The S&P/TSX composite index was up 154.26 points at 16,304.05.
In New York, the Dow Jones industrial average was up 249.78 points at 26,135.79. The S&P 500 index was up 34.97 points at 2,923.65, while the Nasdaq composite was up 106.82 points at 8,002.81.
Fehr said global central banks, including the Federal Reserve, are moving to lower interest rates. Fed chairman Jerome Powell will address expected further rate cuts at a meeting Friday in Jackson Hole, Wyo.
The European Central Bank and German policy-makers have also indicated willingness to institute aggressive monetary and fiscal stimulus to help the struggling German economy.
And in China, the central bank unveiled an interest-rate reform designed to lower borrowing costs.
“I wouldn’t expect that we’ve seen the last of policy actions, be it related to the currency in China or to try to stoke overall economic activity in a country and in a market that is certainly feeling the effects of the trade uncertainties.”
Health care was the lone sector of the TSX to fall as shares of several cannabis producers moved lower, including Canopy Growth Corp., down 4.3 per cent, and Aphria Inc., down 3.5 per cent.
The energy sector gained 2.45 per cent to lead the sectors as higher crude prices supported a 5.9 per cent gain by Encana Corp. Husky Energy Inc. rose 5.13 per cent after an analyst suggested its low share price makes it a good time for the company to be taken private.
The October crude contract was up US$1.33 at US$56.14 per barrel and the September natural gas contract was up one cent at US$2.21 per mmBTU.
Crude prices rose on an improved global outlook along with heightened geopolitical risk following the weekend attack on a Saudi oil facility by Yemeni rebels.
After bond yields inverted last week to signal a potential recession, the 10-year yield curve has increased and pushed up the U.S. dollar.
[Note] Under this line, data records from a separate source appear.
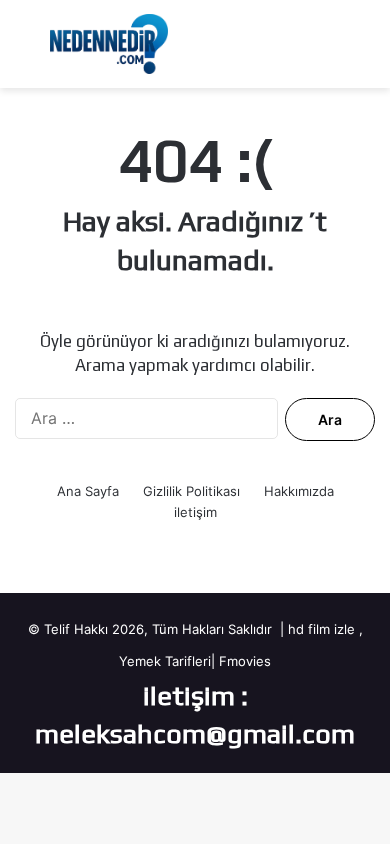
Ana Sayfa (88, 491)
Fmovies (245, 661)
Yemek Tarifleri (165, 661)
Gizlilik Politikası (191, 491)
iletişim (195, 512)
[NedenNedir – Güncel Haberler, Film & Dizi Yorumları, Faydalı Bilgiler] (109, 44)
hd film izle (321, 629)
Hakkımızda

The Canadian dollar traded for an average of 75.20 cents US compared with an average of 75.27 cents US on Friday.
The December gold contract was down US$12 at US$1,511.60 an ounce and the September copper contract was up 0.65 of a cent at US$2.60 a pound.
Fehr said market volatility will remain after two days of gains helped to offset large losses to start last week.
“Certainly not a one way market to the downside but investors should probably prepare for more volatility because we’re not out of the woods yet.”